EXERCISE PROMPT: Rewrite the lines from the one containing "373). click(573, 182)" through the end of the items, swapping "text label" for "caption" and leaving everything else unchanged.

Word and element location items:
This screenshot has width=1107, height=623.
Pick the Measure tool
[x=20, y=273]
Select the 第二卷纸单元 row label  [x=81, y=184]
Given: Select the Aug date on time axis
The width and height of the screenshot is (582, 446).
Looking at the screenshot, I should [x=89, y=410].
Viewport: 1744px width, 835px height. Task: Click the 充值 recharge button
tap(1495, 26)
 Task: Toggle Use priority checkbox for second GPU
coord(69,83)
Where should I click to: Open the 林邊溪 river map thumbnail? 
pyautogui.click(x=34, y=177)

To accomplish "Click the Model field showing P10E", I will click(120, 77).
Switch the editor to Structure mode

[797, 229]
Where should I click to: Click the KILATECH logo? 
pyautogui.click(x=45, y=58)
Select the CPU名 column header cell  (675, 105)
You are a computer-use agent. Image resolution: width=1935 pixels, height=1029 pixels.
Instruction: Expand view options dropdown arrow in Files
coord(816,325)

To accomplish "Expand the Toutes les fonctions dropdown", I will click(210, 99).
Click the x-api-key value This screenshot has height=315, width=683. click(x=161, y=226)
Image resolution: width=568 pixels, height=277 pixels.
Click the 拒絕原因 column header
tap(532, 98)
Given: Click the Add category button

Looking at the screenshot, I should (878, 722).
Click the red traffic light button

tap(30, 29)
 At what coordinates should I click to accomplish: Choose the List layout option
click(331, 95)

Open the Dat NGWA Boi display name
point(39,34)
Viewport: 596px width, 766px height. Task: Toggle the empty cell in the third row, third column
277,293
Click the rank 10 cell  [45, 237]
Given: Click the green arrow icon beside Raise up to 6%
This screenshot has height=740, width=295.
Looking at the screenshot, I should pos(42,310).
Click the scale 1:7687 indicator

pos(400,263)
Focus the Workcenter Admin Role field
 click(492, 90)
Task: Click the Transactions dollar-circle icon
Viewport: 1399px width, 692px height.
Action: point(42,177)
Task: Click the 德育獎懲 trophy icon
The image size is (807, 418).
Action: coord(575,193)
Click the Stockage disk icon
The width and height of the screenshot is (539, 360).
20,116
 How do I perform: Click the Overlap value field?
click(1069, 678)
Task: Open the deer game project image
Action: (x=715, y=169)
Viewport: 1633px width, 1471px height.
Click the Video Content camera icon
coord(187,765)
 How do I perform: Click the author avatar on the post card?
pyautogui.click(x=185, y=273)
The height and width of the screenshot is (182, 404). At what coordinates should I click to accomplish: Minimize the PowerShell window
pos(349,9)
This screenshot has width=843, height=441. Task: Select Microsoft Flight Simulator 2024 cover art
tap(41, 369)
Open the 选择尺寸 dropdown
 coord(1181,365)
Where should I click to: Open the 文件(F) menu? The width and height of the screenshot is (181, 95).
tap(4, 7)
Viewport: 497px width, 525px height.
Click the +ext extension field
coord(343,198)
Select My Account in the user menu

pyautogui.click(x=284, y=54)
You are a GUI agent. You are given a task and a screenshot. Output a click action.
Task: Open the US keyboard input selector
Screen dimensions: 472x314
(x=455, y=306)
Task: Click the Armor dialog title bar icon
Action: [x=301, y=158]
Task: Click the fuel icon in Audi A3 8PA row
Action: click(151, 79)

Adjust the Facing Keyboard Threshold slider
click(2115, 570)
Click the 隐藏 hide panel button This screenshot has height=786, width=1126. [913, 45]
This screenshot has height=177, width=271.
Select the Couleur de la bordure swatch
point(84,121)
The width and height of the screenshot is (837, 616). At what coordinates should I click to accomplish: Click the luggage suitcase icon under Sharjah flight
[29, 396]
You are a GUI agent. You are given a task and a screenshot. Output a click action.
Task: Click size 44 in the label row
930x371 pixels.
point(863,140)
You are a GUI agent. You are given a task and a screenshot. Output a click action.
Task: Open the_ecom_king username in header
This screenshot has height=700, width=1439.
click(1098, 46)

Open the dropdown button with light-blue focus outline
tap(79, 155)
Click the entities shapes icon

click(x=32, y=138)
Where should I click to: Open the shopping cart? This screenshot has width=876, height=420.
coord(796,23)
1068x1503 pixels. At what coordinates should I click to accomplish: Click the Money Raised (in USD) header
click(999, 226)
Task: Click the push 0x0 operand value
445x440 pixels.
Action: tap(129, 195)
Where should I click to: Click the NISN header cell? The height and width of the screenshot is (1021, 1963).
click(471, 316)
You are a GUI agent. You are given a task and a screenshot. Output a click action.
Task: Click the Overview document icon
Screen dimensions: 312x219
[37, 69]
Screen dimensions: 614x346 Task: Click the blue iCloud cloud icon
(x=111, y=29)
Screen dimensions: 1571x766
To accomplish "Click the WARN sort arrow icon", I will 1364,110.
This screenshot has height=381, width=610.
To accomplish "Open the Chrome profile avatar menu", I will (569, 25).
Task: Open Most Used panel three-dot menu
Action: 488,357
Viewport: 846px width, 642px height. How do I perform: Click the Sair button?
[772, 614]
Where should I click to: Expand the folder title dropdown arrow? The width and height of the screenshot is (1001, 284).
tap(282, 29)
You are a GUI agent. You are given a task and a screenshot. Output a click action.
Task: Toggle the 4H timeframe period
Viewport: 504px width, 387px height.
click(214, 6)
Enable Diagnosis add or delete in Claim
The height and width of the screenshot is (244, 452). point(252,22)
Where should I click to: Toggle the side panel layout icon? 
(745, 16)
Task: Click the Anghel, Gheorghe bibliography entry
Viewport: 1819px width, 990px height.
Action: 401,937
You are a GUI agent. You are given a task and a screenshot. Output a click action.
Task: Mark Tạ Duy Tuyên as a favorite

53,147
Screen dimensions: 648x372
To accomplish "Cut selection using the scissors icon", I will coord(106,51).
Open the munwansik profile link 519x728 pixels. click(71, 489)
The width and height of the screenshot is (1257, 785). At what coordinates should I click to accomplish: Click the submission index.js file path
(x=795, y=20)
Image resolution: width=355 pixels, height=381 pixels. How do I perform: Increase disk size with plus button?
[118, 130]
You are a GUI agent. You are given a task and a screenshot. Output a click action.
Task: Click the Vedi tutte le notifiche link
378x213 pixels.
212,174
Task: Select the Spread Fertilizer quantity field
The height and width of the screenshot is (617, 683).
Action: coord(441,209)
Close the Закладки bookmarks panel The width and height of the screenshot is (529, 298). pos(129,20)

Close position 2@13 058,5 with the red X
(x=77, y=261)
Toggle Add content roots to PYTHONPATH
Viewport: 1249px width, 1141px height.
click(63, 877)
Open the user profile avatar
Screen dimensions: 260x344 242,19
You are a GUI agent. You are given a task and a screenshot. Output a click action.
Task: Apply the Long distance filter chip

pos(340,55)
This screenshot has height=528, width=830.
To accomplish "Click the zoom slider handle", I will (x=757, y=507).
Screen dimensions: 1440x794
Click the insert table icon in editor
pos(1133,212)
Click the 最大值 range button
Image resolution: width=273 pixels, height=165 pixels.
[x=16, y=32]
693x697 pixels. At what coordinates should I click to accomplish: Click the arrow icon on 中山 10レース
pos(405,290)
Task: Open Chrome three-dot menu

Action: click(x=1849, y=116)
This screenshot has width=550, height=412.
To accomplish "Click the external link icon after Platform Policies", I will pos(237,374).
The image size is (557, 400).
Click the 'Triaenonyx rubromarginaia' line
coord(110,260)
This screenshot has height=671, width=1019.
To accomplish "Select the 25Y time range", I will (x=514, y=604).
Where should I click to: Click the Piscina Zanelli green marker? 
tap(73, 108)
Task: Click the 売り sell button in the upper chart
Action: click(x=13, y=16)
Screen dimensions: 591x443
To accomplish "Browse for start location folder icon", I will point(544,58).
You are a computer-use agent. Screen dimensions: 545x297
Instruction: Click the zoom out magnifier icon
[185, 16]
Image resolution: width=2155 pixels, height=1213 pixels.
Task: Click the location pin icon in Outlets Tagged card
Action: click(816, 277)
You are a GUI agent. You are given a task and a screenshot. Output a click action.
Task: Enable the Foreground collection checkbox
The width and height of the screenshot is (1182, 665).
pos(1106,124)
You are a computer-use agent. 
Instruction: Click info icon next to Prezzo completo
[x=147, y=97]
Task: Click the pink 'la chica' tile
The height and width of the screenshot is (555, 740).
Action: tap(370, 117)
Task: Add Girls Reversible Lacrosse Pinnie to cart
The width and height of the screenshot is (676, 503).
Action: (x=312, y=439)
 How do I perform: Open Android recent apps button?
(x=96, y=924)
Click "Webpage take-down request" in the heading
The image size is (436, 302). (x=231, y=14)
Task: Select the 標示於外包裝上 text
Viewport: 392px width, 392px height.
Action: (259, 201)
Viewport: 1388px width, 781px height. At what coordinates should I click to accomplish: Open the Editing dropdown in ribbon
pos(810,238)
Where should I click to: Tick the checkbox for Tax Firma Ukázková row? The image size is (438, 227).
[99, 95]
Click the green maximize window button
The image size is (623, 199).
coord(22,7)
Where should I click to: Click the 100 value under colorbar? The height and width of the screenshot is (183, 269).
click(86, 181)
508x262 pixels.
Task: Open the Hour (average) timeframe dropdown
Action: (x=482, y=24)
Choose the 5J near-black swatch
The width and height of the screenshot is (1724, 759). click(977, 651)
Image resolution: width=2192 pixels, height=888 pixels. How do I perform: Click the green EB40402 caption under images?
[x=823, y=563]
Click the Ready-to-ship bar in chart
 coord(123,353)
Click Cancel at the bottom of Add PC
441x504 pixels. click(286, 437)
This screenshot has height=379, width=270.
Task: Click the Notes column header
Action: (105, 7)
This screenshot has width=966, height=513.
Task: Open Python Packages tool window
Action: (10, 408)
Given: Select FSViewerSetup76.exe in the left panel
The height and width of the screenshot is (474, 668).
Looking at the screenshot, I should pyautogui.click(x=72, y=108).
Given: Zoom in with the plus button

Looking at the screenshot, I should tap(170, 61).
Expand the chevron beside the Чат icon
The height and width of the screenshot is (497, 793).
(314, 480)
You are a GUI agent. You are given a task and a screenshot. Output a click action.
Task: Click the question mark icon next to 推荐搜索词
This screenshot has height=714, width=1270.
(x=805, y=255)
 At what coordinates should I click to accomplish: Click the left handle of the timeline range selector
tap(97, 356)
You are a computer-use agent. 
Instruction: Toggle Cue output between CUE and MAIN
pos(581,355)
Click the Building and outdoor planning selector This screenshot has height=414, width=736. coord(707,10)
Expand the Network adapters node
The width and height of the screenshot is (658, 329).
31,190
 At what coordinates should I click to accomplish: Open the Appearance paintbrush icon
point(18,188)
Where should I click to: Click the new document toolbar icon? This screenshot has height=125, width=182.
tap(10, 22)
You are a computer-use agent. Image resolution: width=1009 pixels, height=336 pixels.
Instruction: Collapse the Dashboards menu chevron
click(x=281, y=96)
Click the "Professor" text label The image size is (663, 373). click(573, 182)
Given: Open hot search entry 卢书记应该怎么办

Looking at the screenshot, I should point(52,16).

RESULT FOR THIS EXERCISE:
Click the "Professor" caption The image size is (663, 373). click(573, 182)
Given: Open hot search entry 卢书记应该怎么办

Looking at the screenshot, I should point(52,16).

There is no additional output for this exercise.